6- Ne pas abuser de fritures, habituellement fréquentes, voire quotidiennes, pendant le jeûne de Ramadhan, nous les conseillons une à deux fois par semaine, le «bourek» traditionnel sera préférentiellement cuit au four. Quant aux graisses, celles végétales sont recommandées, assaisonner d’huile d’olive par exemple.
Notre exposé n’est pas un cours de diététique, nous ne nous étalerons pas davantage, nous précisons que les conseils sont valables pour les non-diabétiques.
Réguler et gérer la rupture du jeûne 
L’Aïd est une période difficile à gérer du fait des tentations pour les sucreries, il y a lieu de la réguler par l’introduction progressive de l’alimentation habituelle (antérieure au jeûne), maintenir le s’hour pendant 2 à 3 jours afin d’assurer une réadaptation plus douce. Quant aux sucreries, goûter est possible sans abus, puis les éliminer et les brûler par une activité physique suffisante (une belle marche pour la visite des parents et amis par exemple). La surveillance glycémique est nécessaire, par le patient lui-même pour laquelle il doit recevoir une éducation, le non-jeûneur maintient les modalités habituelles, le jeûneur doit vérifier sa glycémie au départ les premiers jours à 4 horaires, puis réduire à deux dès l’obtention de valeurs glycémiques satisfaisantes, voire en cas de stabilité glycémique, poursuivre avec trois à quatre points glycémiques un jour sur deux, les horaires recommandés sont : avant le s’hour – vers 17-18h – immédiatement avant le f’tour – et deux heures après le f’tour.
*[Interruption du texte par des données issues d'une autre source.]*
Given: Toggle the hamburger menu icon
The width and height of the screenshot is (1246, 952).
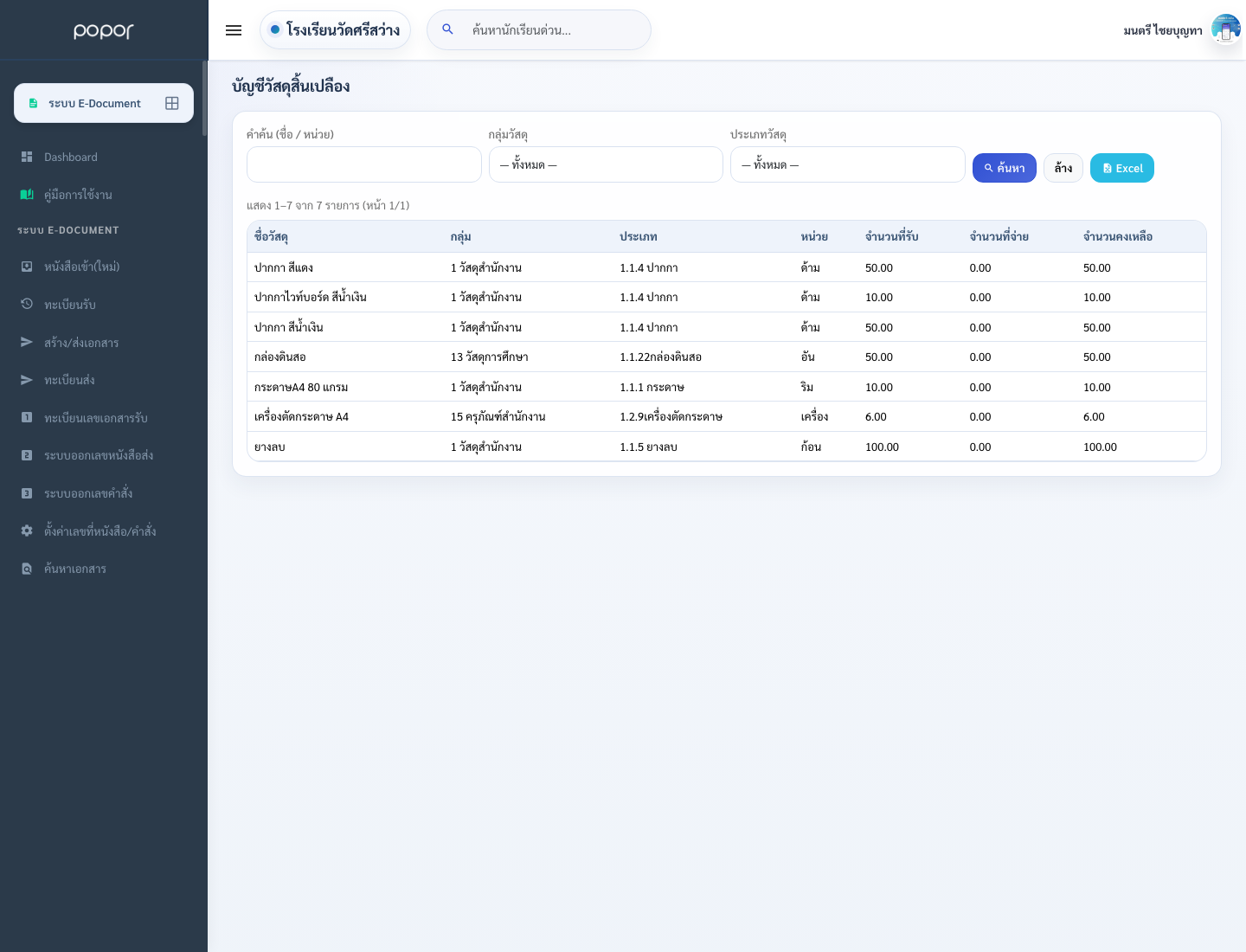Looking at the screenshot, I should (x=234, y=30).
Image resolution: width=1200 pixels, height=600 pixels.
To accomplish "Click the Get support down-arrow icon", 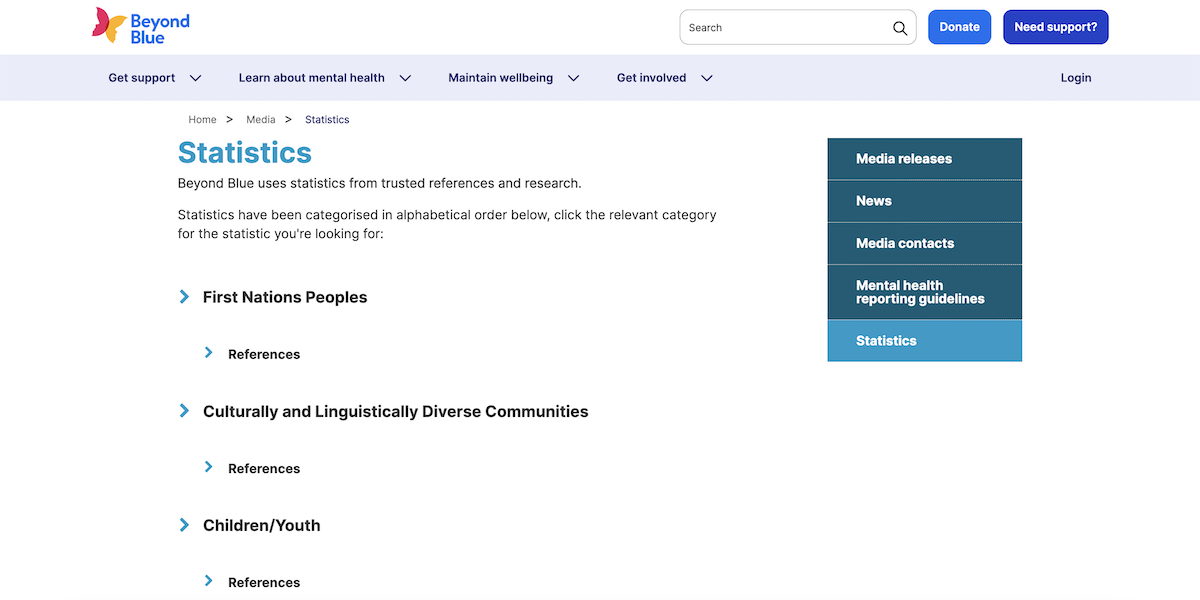I will click(196, 78).
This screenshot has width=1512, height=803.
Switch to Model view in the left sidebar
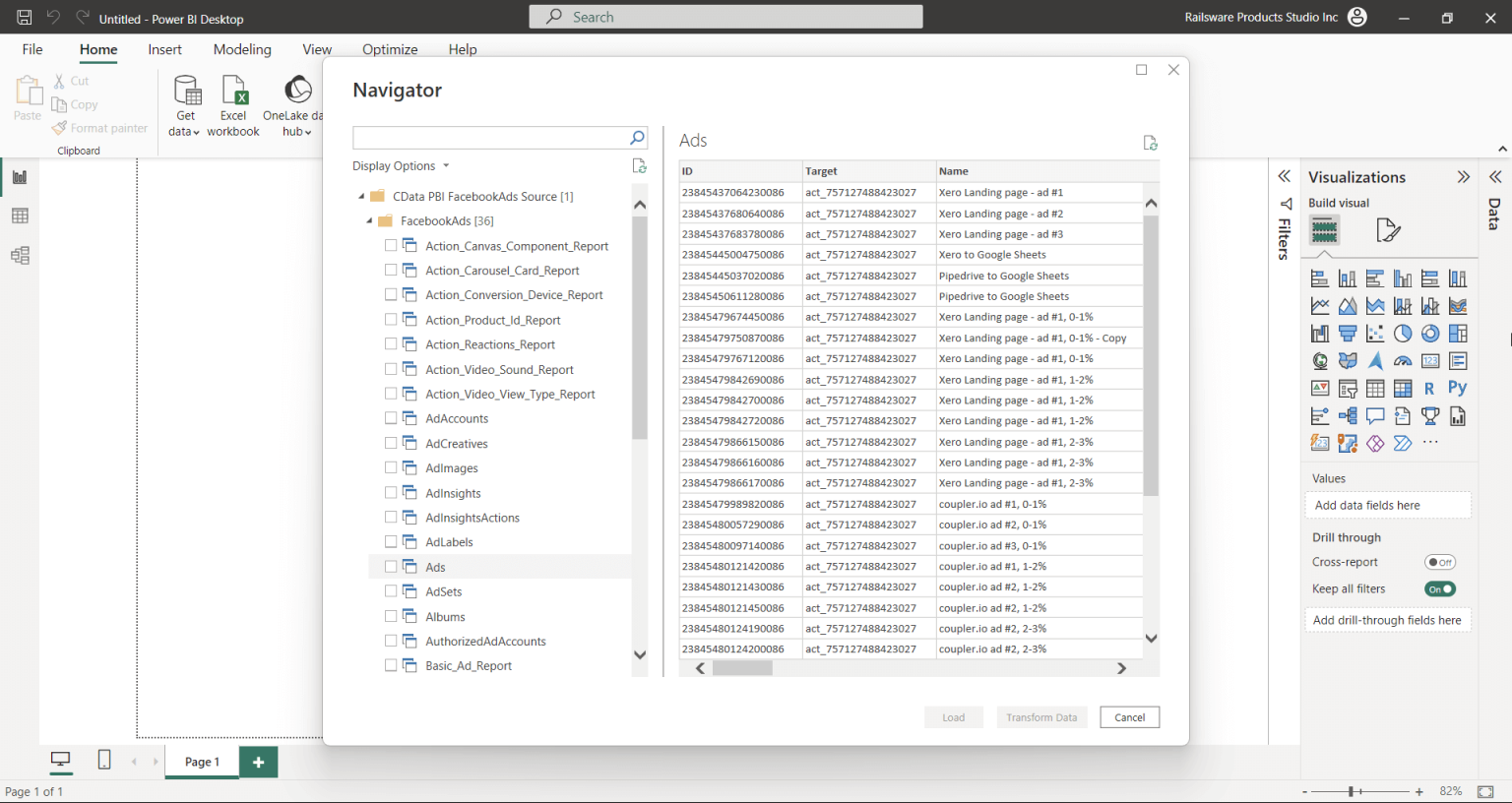[x=22, y=255]
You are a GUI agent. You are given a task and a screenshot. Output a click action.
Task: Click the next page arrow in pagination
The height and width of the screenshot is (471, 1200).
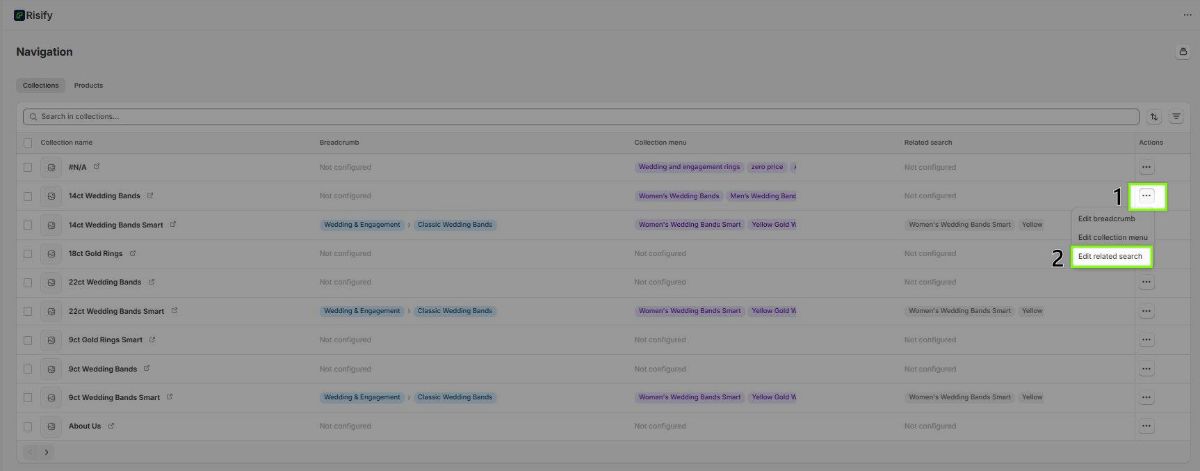pos(46,453)
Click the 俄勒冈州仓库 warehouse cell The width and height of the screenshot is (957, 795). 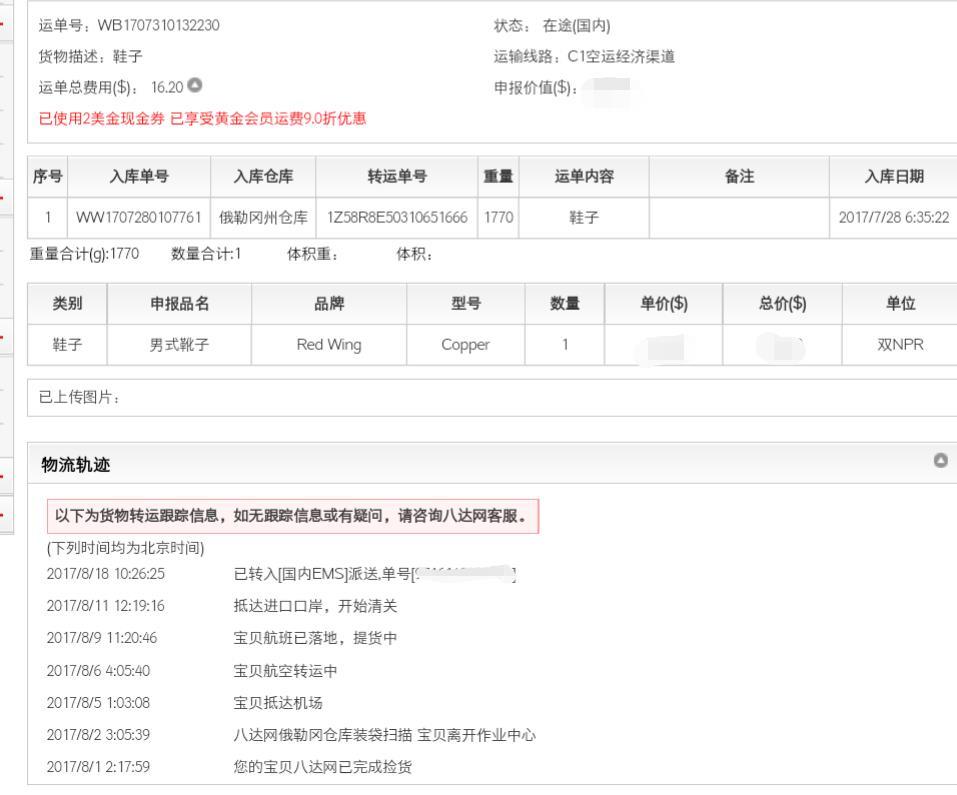pos(263,217)
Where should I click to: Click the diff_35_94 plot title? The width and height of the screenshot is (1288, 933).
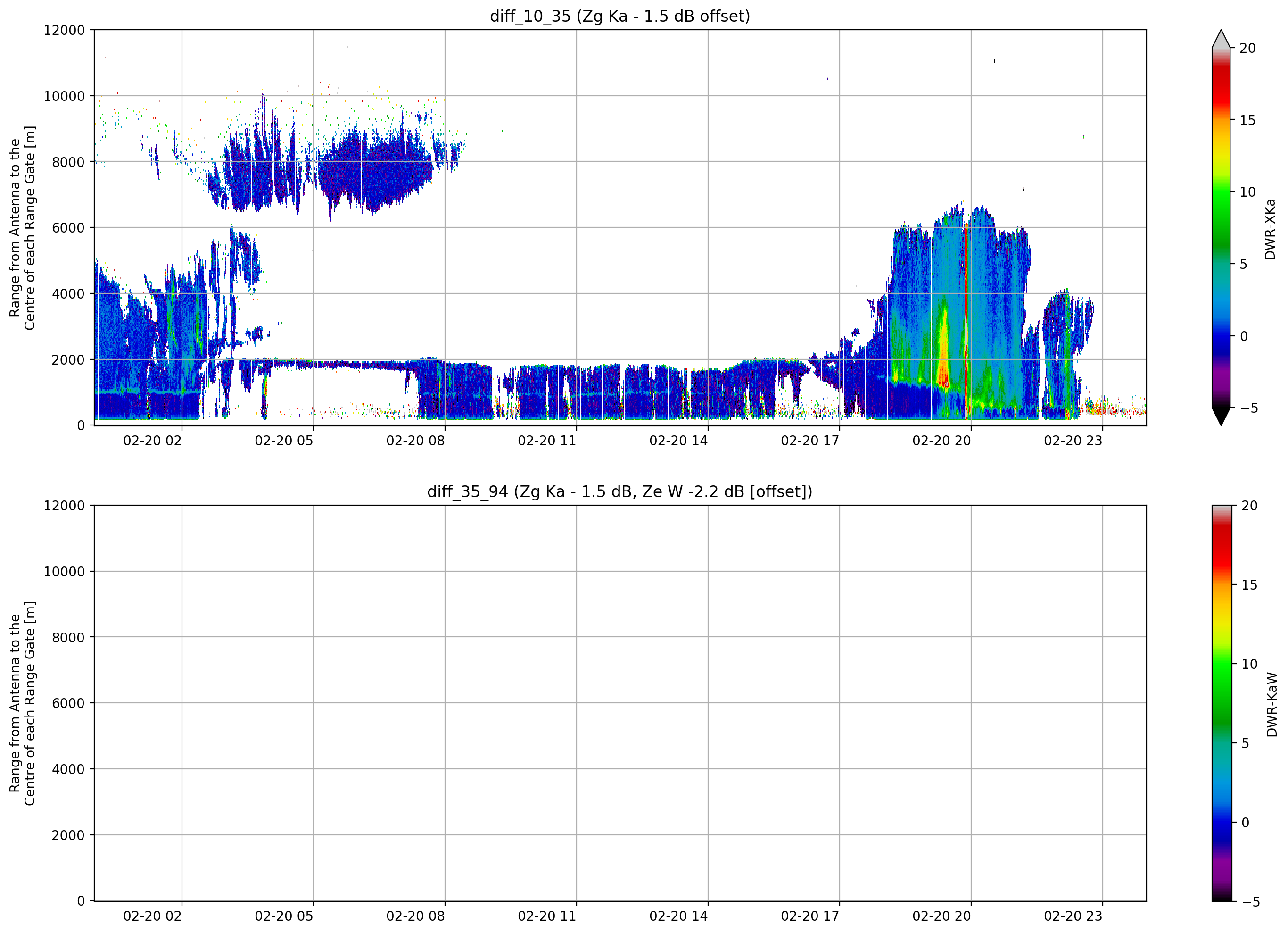coord(619,491)

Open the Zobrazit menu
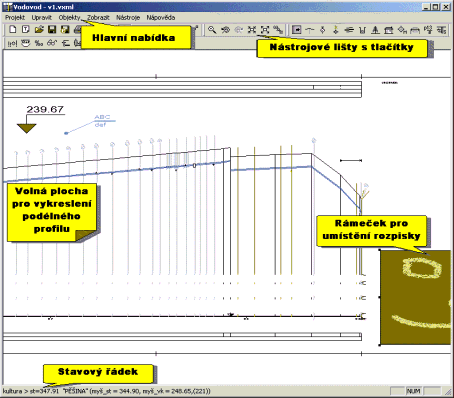click(98, 17)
Pour les traitements oraux (comprimés), il est fréquent de réduire la dose de un quart  à un tiers, notamment pour les sulfamides, de remplacer certaines molécules par d’autres mieux adaptées au jeûne, seul le médecin traitant est en mesure d’évaluer pour son patient le traitement qui convient le mieux.
Quelques exemples d’agencements de mets :
F’tour : 1 à 2 dattes, un verre de lait ou d’eau, chorba, makouda ou bourek.
Se désaltérer – glucides naturels (et vitamines) – protéines – quantité modérée de graisses.
Dîner : Tadjine de viande ou de légumes, une salade variée.        
En soirée
S’hour : glucides, fibres dans les légumes ou les herbes, protéines, produits laitiers, eau pour éviter toute déshydratation, fruits juteux.
 
Pr Fawzia Sekkal : chef de service de diabétologie, CHU Mohamed Lamine Debaghine Bab el Oued, Alger.